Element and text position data

** Begin **

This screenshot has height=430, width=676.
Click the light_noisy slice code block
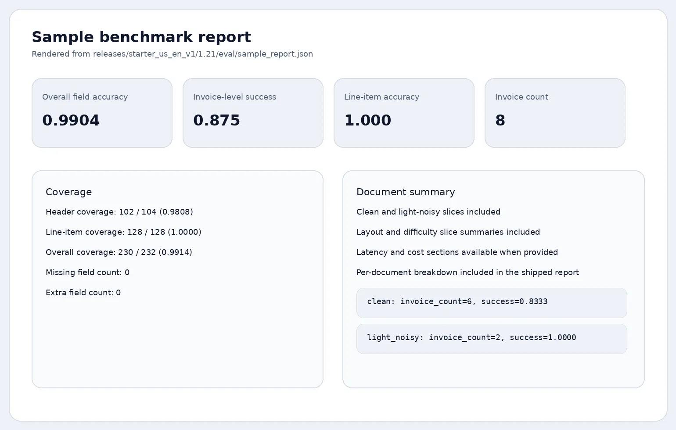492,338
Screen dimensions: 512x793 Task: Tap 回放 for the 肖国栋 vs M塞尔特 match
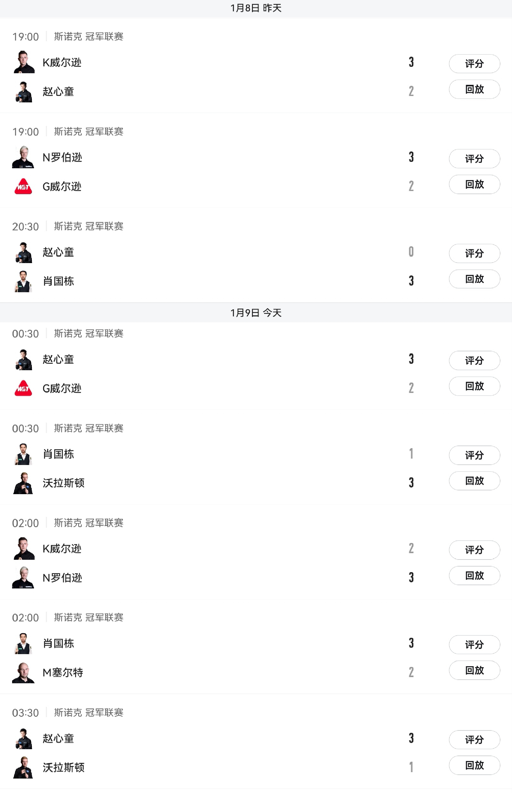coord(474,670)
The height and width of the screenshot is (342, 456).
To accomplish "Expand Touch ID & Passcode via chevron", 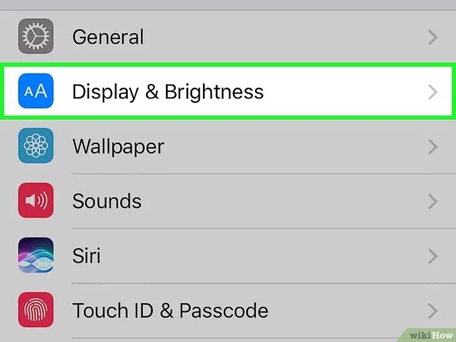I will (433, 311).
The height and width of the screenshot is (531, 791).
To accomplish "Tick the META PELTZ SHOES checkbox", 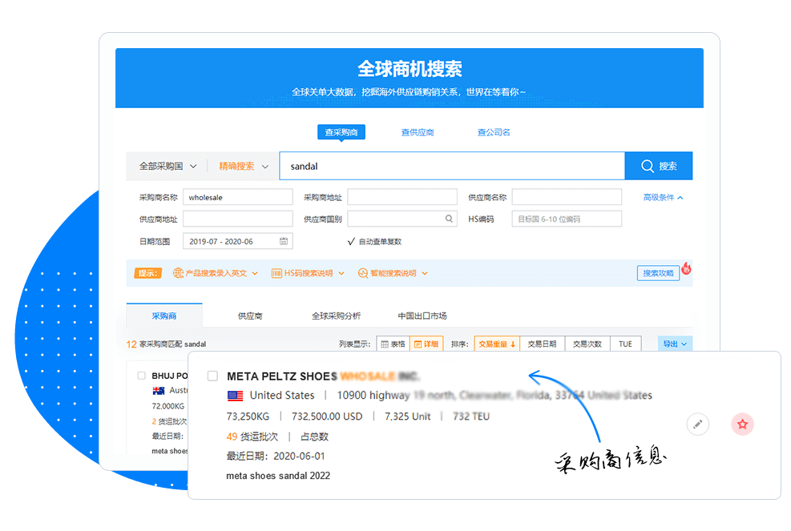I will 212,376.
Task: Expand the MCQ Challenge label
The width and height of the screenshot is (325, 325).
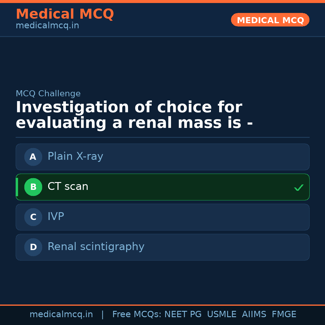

** End **
** Begin **

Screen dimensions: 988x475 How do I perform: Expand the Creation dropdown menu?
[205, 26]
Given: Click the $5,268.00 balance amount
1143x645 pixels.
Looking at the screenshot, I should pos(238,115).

** End **
** Begin **

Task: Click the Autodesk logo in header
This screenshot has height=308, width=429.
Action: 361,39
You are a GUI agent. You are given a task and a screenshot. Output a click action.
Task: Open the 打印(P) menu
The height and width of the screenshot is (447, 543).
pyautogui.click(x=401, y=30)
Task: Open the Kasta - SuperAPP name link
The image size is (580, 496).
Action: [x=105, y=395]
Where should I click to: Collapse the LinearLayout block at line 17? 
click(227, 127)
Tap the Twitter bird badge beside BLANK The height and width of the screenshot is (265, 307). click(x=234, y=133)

** End **

> **What the task requires**: Rescale the items starting at the line that contains "Task: Click the Autodesk logo in header" and ending at the line that contains "Action: [x=105, y=395]". Write out every line in that span again, requests included, with each click coordinate in the answers multiplied by 0.85 and rounded to a whole number, halves up.

> **Task answer**:
Task: Click the Autodesk logo in header
This screenshot has height=308, width=429.
Action: 307,33
You are a GUI agent. You are given a task and a screenshot. Output a click action.
Task: Open the 打印(P) menu
The height and width of the screenshot is (447, 543).
pyautogui.click(x=341, y=26)
Task: Open the Kasta - SuperAPP name link
The image size is (580, 496).
Action: [x=89, y=336]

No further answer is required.